There’s a dark blot covering my house in this map.
That map is from a report from the Department of the Interior discussing the long, ugly history of Indian boarding schools. It’s 100 pages long, but you can get a summary here.
The findings show from 1819 to 1969, the federal Indian boarding school system consisted of 408 federal schools across 37 states, some territories at that time, including 21 schools in Alaska and seven schools in Hawai’i. Some of these schools operated across multiple sites. The list includes religious mission schools that received federal support, however, government funding streams were complex therefore, all religious schools receiving federal, Indian trust and treaty funds are likely not included. The final list of Indian boarding schools will surely grow as the investigation continues. For instance, the number of Catholic Indian boarding schools receiving direct funding alone is at least 113 according to records at the Bureau of Catholic Indian Missions.
It’s appalling. This country engaged in cultural genocide, and we’re only beginning to document what these places were like, often prompted by the discovery of unmarked graves on the sites. (I’ve seen memos from my university that they are going to search the site of the Indian boarding school on campus, but I haven’t seen much action yet). Basically, though, these weren’t schools so much as prisons for children.

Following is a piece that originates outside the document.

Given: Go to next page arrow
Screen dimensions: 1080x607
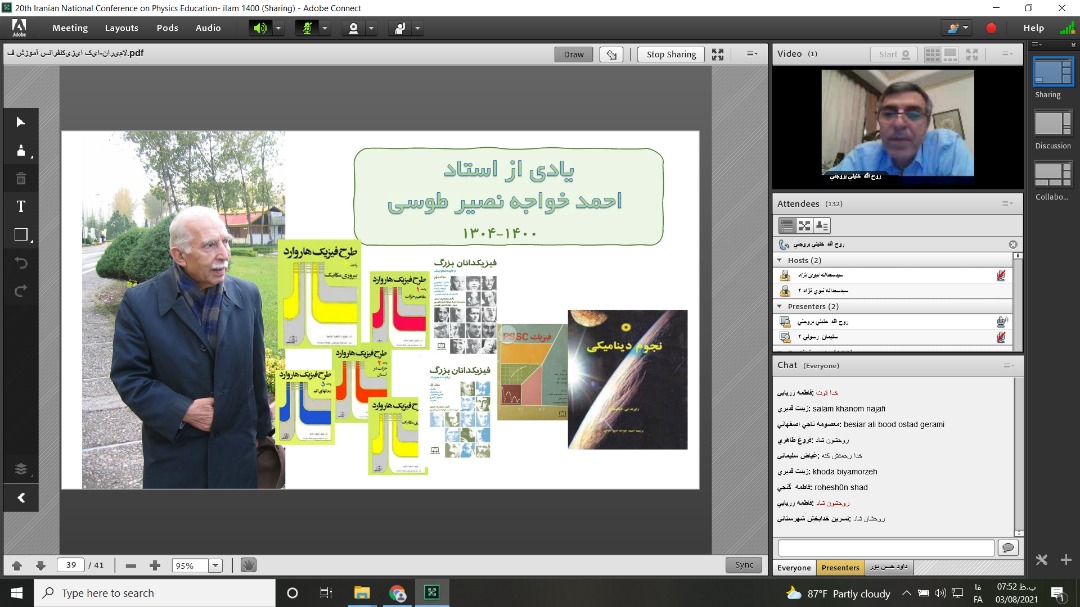Looking at the screenshot, I should (x=40, y=565).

The first volume of the report highlights some of the harsh conditions children endured at the schools. Children’s Indigenous names were changed to English names; children’s hair were cut; the use of their Native languages, religions and cultural practices were discouraged or prevented; and the children were organized into units to perform military drills.
The report cites findings from the 1928 Meriam report in which the Interior acknowledged “frankly and unequivocally that the provisions for the care of Indian children in boarding schools are grossly inadequate.
How inadequate?
Examples included descriptions of accommodations at select boarding schools such as the White Earth Boarding school in Minnesota where two children slept in one bed, the Kickapoo Boarding School in Kansas where three children shared a bed and the Rainy Mountain Boarding School in Oklahoma where, “single beds pushed together so closely to preclude passage between them and each bed has two or more occupants.”

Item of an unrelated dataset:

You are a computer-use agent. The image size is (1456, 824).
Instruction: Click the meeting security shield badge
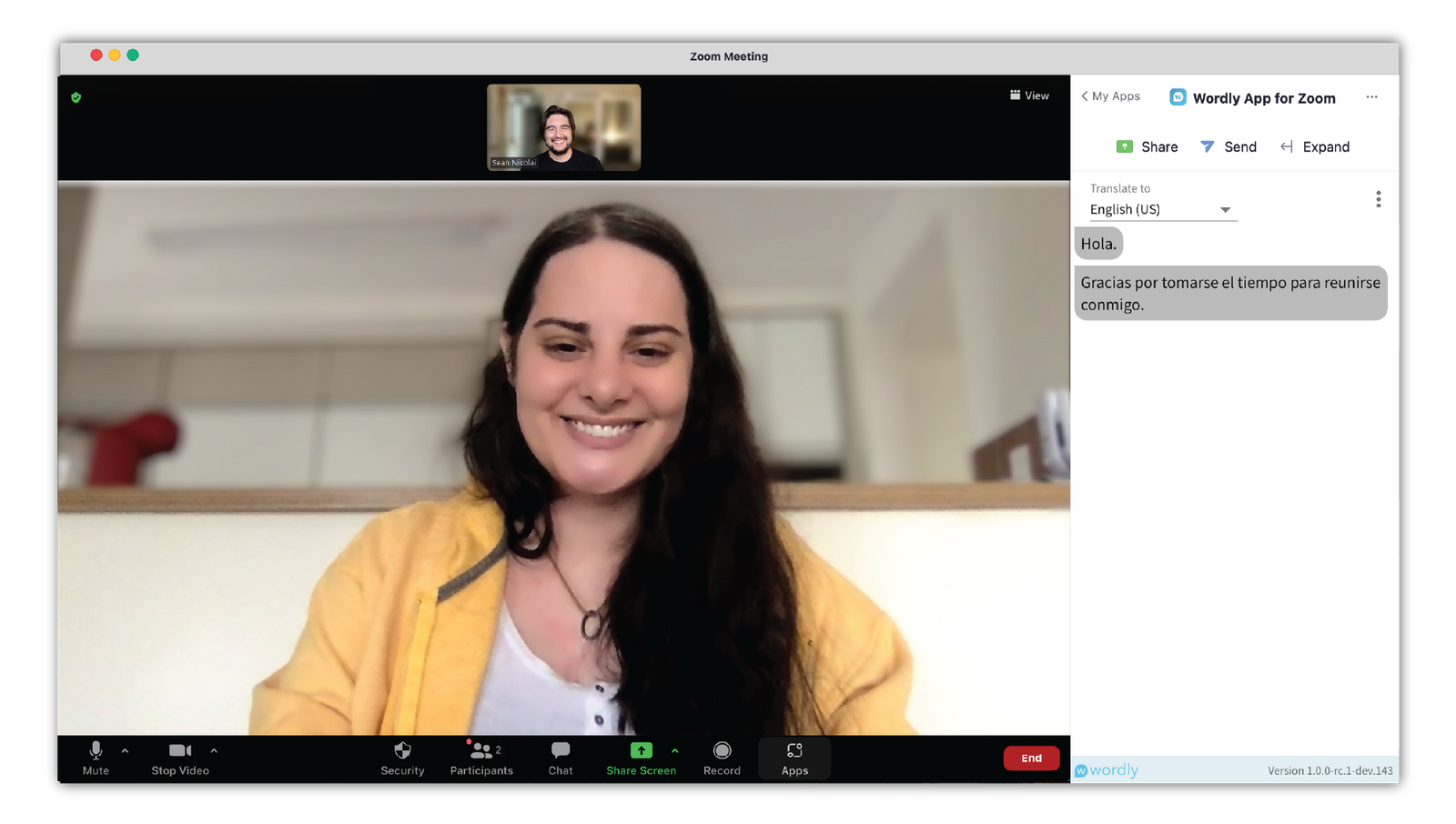pos(76,96)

The 1969 Kennedy Report, cited in the Department investigation, noted that rampant physical, sexual and emotional abuse: disease; malnourishment; overcrowding,; and lack of health care at Indian boarding schools are well-documented.
It also found schools focused on “manual labor and vocational skills that left American Indian, Alaska Native, and Native Hawaiian graduates with employment options often irrelevant to the industrial U.S. economy, further disrupting Tribal economies.”

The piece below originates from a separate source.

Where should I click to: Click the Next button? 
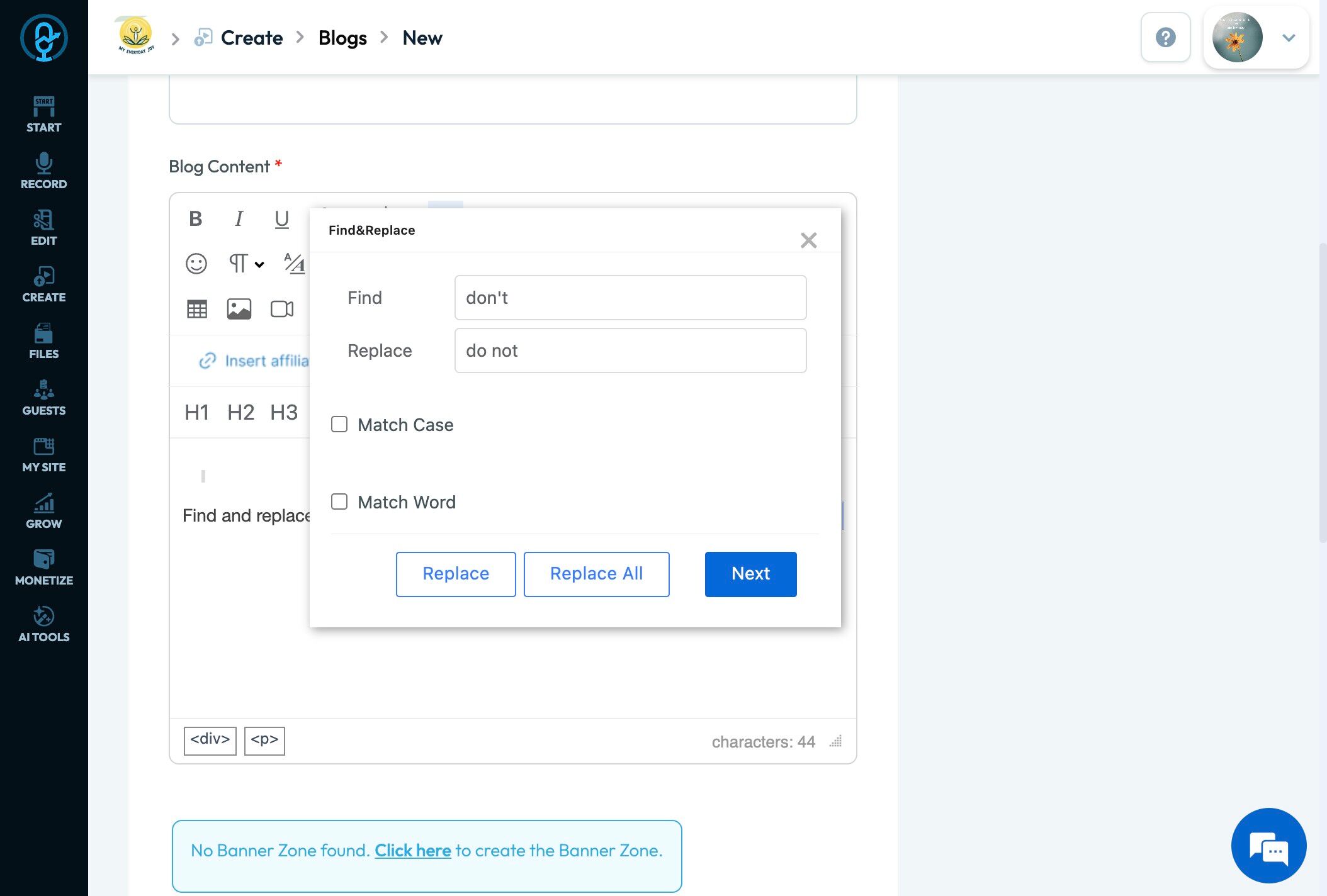coord(750,574)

I can understand why the Republicans want to shush every mention of race from our history books, because racism seems to have been the primary operating principle of of the United States government since the moment of its inception. All that talk of “liberty” and “freedom” and “equality”, but the unspoken modifier was “for white people only.”
There are a lot of maps in the full report. You should take a look to see if your house is covered with a dark blot.